This AI Bubble Business: Another Shiny Object for the Sheeple
So, Zuckerberg, that kid who got rich off making us all stare at cat videos and our exes’ vacation photos, says we might be in an ‘AI bubble.’ No kidding, Sherlock. It takes a genius, I suppose, to state the bleeding obvious after everyone’s already piled their life savings into digital pixie dust.
Back in my day, we built actual bubbles. Like, the dot-com one. Remember that? We had websites promising to deliver dog food by drone before drones were even a twinkle in some engineer’s eye. And then, poof. All that ‘disruption’ turned into ‘disappointment.’ But at least with the dot-com boom, you could still type ‘ftp’ into a terminal and know what was going on. Now? It’s all ‘neural networks’ and ‘machine learning’ and other fancy terms designed to confuse anyone over 40 into thinking they’re suddenly illiterate.
The New Old Snake Oil
This ‘AI’ isn’t really new, you know. We had expert systems in the 80s. Prolog, Lisp – those were proper programming languages, not just endless data slurping and pattern recognition dressed up as sentience. We even had a chess program that beat a grandmaster. Did we call it ‘Skynet’? No, we called it Deep Blue, and we understood it was just crunching numbers really, really fast. Now, these ‘AI’ programs write poetry and paint pictures. Good for them. Can they debug a COBOL program? Can they even tell me what a COBOL program is? I doubt it.
And don’t even get me started on the ‘infrastructure build-out.’ They’re building data centers the size of small towns just to run these things. For what? So your toaster can order its own bread? So your refrigerator can shame you for that extra slice of pie? It’s all a massive energy sink, a digital landfill of pointless processing power. We used to optimize our code to run efficiently on limited hardware. Now, they just throw more hardware at it until it (sort of) works.
Kids These Days and Their ‘Smart’ Everything
It’s all part of the same problem, really. These damn kids and their fancy phones. They want everything to be ‘smart.’ Smart homes, smart cars, smart toothbrushes. What’s wrong with a regular toothbrush? It cleans your teeth. It doesn’t need to send data to the cloud about your brushing habits. Who even cares about my brushing habits? Probably some insurance company, that’s who. It’s a surveillance state, disguised as convenience.
This AI obsession is just another layer of that.
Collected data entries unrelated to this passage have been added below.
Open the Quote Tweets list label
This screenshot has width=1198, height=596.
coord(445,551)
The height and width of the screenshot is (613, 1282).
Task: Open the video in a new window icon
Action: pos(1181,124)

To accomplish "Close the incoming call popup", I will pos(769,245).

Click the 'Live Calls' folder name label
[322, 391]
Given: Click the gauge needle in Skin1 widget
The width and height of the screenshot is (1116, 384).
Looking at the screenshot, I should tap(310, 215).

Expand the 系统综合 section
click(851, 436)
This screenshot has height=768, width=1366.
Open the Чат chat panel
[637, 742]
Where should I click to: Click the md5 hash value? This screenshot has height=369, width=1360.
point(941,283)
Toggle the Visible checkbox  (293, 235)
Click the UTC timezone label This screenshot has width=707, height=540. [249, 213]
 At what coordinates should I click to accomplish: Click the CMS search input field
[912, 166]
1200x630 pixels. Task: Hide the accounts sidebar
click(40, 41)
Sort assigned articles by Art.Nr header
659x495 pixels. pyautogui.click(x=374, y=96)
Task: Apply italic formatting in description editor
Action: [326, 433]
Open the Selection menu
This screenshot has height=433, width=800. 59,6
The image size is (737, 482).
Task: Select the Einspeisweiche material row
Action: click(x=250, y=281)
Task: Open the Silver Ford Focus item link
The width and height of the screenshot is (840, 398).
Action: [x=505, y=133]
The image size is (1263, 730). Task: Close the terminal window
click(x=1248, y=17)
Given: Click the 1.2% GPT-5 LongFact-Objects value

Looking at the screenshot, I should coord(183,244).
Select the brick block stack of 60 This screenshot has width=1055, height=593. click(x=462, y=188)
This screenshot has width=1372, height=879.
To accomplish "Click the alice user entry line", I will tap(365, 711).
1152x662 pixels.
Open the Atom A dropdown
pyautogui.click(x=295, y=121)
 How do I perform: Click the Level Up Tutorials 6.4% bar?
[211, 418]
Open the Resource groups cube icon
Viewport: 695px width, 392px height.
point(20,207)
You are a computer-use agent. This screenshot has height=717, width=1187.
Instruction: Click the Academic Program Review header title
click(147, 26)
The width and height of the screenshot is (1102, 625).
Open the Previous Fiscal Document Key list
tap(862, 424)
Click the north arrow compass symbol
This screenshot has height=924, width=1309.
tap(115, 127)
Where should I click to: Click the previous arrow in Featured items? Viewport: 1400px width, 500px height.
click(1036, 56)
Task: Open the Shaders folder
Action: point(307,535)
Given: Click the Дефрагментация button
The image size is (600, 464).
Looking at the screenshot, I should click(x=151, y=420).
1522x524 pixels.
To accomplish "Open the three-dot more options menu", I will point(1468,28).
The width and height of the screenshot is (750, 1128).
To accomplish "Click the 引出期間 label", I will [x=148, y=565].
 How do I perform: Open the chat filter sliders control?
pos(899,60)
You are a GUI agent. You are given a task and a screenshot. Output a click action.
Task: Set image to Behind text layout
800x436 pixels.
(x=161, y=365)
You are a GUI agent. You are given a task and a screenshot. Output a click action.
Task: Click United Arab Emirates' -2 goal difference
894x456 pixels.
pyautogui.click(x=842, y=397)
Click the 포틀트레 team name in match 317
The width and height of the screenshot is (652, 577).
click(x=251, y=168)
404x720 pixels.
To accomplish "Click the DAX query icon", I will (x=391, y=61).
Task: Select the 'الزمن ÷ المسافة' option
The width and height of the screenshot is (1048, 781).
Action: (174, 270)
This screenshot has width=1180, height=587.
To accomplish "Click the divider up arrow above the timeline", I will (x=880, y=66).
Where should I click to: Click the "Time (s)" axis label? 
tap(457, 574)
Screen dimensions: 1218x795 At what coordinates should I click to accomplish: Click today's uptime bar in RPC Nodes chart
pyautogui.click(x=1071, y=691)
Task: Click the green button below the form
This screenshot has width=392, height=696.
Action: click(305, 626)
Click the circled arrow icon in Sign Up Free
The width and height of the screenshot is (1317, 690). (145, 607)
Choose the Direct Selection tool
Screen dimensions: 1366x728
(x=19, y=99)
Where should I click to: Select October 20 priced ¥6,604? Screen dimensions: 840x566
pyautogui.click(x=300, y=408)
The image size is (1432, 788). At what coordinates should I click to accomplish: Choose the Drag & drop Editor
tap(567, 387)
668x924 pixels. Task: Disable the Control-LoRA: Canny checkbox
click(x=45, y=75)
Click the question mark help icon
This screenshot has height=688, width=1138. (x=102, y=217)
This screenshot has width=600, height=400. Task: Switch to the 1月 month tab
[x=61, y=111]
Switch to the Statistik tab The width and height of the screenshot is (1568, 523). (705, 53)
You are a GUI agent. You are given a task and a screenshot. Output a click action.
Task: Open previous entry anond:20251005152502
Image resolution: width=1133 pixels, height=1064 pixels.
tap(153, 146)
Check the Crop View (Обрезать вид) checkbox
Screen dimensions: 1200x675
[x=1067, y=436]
They want these programs to make decisions for us, to think for us. But what happens when the ‘AI’ decides that my preferred brand of coffee is ‘inefficient’ or that my morning routine is ‘suboptimal’? I tell you what happens: I go back to my command line, where I am in control, and where the only ‘intelligence’ is the one I put there myself. It’s not about making life better; it’s about making us all dependent on their black boxes.
So, What Now, Professor Zuckerberg?
So, Zuckerberg thinks there’s a bubble. And when it pops, who pays the price? Not him, I bet. He’ll just move on to the next big thing, probably something involving virtual reality contact lenses that project ads directly onto your retina. Meanwhile, the average schmuck who invested their retirement in some ‘disruptive’ AI startup will be left holding the bag.
I’ve seen this show before, folks. It’s the same old song and dance, just with fancier costumes and more glowing screens. They’ll promise the moon, deliver a rock, and then blame the ‘market correction.’ Give me a good old-fashioned mainframe and a green screen any day. At least then, you knew where you stood. You knew what was real. This ‘AI’ stuff? It’s just smoke and mirrors, designed to keep us distracted while they build their next digital empire on our gullibility.